The first thing I note is the calendar year in the “last score” column so that I do not accidentally put a share through the process more than once a year.
Then I write down a code for each strike, so I know what I don’t like about the share. For example, Fonix Mobile floated in 2020, so it gets a strike “- IPO”. The other strikes in the screenshot relate to a custom table, which I display below the list view:
Source: SharePad custom view
Although I can only fit five years of data in the width of this article SharePad’s data goes back for decades if the company has been listed long enough, which means almost at a glance we can form an impression of how profitable and reliable a business has been.
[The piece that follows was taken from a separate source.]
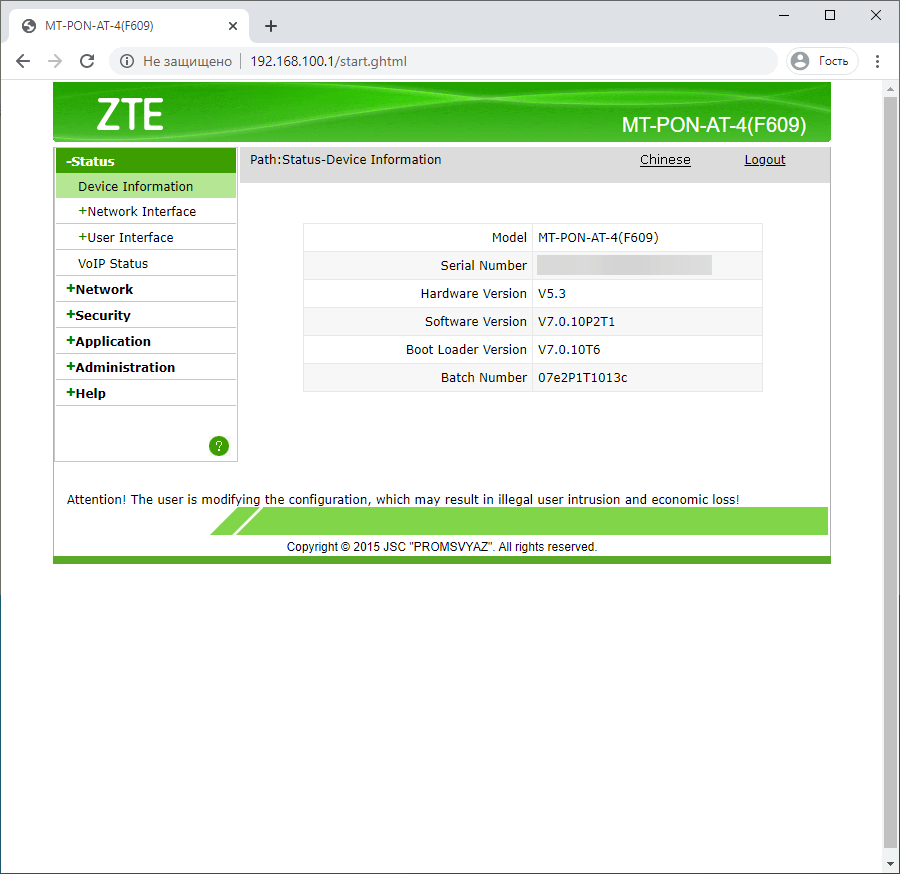Open the browser three-dot menu

coord(878,61)
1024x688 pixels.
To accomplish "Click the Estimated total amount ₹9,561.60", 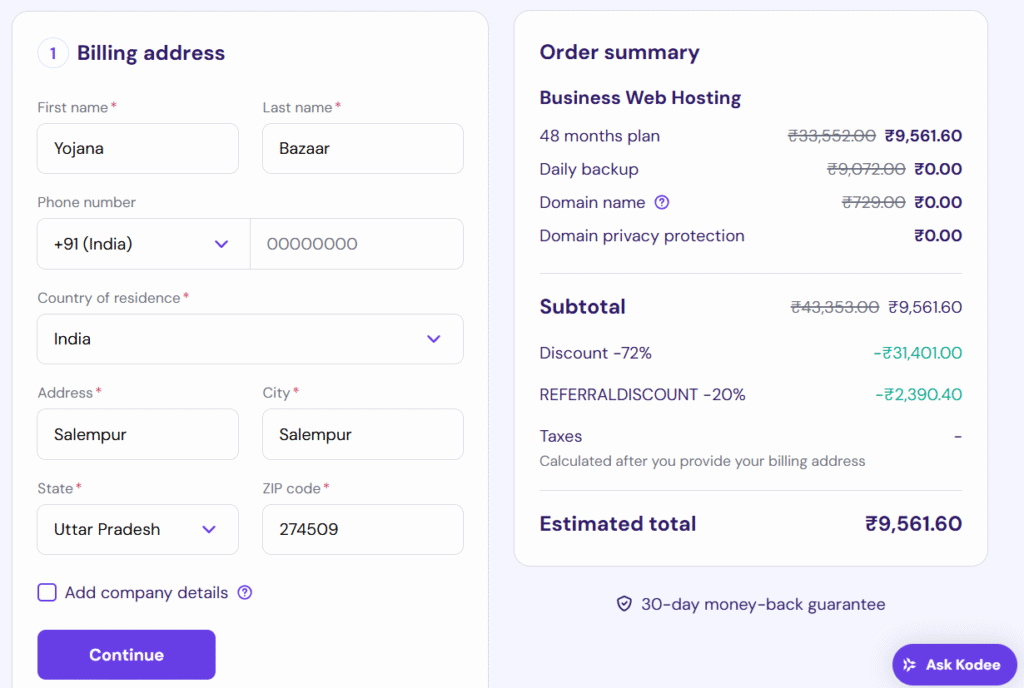I will click(913, 523).
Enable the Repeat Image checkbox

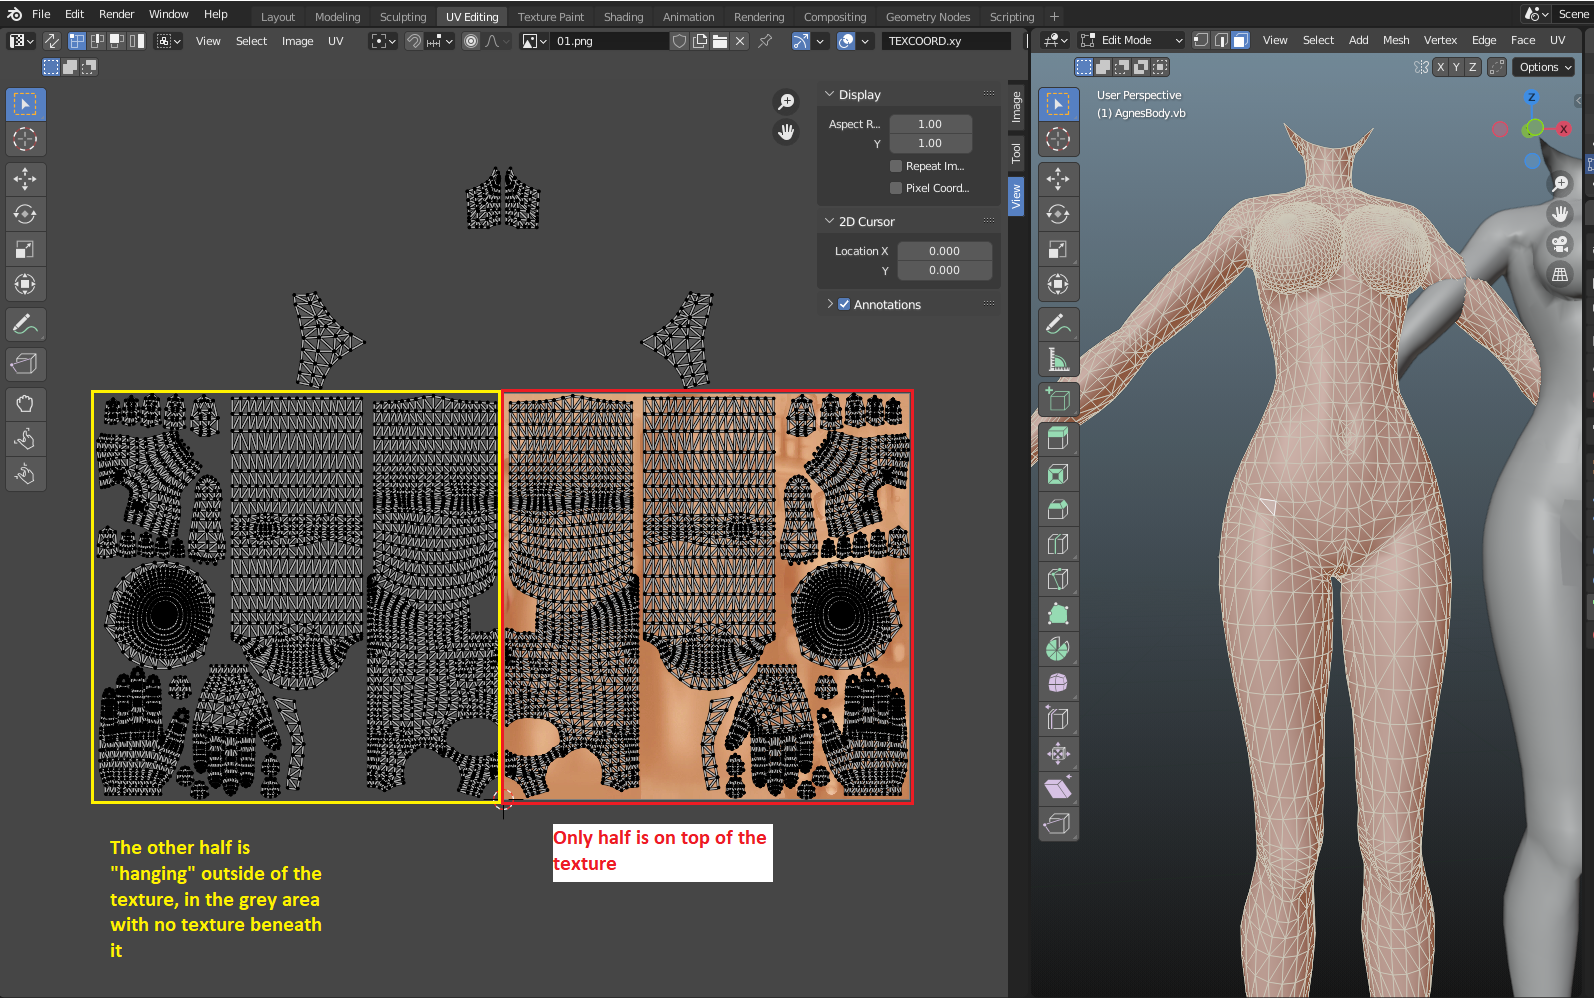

Reliable growing businesses are often easier to analyse, and they can also be underrated because they tend not to be exciting, which is why they are my natural hunting ground.
Dunelm is a good example, which is why it scores only 1 strike. The one strike is for debt, which is typically above my benchmark level of 50% of capital employed.
Deciding whether a business has performed well or badly over the long-term requires judgement. I did not penalise Dunelm’s negative growth in 2020, it was, after all, the first year of a pandemic, and anyway, I do not expect good companies to grow every single year.
If a company spends more than it earns on acquisitions in a single year, that may not be cause for concern. But if it spends many times more than it earns, or it spends more than it earns over a long-period of time, it may be taking big risks.
These are judgements investors make all the time, but I am trying to bring a bit more rigour to the process.